By Associated Press - Tuesday, April 11, 2017

GRENADA, Miss. (AP) - Mississippi’s attorney general is suing companies it accuses of dumping toxic chemicals in Grenada and Water Valley that polluted the groundwater and air.

The attorney general’s office filed two lawsuits Friday after outcry from residents and a U.S. congressman, The Clarion-Ledger reported (https://on.thec-l.com/2o3JM9W ).

One lawsuit filed in Grenada County alleges that a Grenada plant which manufactured hubcaps dumped cancer-causing Trichloroethylene (TCE) onto land where a subdivision was built.

“Knowing that it is out there, it makes me scared,” said Johnnie Williams, a resident of the Eastern Heights subdivision right next to the Grenada Manufacturing facility.

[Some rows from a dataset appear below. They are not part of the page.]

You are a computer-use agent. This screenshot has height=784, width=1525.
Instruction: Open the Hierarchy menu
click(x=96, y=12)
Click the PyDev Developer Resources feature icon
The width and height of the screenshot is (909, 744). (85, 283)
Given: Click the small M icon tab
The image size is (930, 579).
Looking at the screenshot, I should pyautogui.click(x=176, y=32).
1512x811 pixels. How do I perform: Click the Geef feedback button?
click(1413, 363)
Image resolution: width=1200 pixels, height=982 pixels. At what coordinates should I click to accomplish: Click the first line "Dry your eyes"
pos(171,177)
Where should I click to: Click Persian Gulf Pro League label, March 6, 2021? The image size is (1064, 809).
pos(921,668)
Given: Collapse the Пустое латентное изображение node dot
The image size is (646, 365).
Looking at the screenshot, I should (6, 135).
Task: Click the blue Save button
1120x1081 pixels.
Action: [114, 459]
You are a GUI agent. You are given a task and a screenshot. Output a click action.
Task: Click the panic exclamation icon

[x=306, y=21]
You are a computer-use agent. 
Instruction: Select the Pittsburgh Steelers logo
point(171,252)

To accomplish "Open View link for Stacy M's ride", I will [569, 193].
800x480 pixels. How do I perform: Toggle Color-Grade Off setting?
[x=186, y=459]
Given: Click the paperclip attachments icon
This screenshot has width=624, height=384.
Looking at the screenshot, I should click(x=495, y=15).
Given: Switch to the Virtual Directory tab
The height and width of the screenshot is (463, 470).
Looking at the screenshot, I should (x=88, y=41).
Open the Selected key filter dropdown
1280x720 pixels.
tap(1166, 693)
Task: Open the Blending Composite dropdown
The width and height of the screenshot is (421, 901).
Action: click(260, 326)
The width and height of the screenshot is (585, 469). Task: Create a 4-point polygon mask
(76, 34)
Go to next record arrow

Textron, one of the companies being sued, said in a statement that it owned the plant for a short time decades ago and is “working to understand the historic operations of the site.”

A second lawsuit filed in Yalobusha County names several companies as defendants. It states that TCE from storage tanks leeched into the soil and groundwater beneath a manufacturing plant there.

The suit alleges a recent groundwater sampling from the vicinity tested for TCE at 297,000 parts per billion, 59,400 times the EPA’s contaminant level.

“These types of cases are unusual,” Mississippi Attorney General Jim Hood said in a statement Tuesday. “Only over the course of the past year have the State and this Office come to fully appreciate the true breadth and depth of the problems in Grenada and Water Valley, and the threat posed to our resources and our citizens.

The companies involved “have taken no effective steps to stem the tide of the toxic plumes they have created and have shown no willingness to finally put a stop to the migration of these plumes away from their dumping grounds into our state’s resources,” Hood added.

Grenada and Water Valley are about 30 miles apart, in an area between Jackson and Memphis, Tennessee.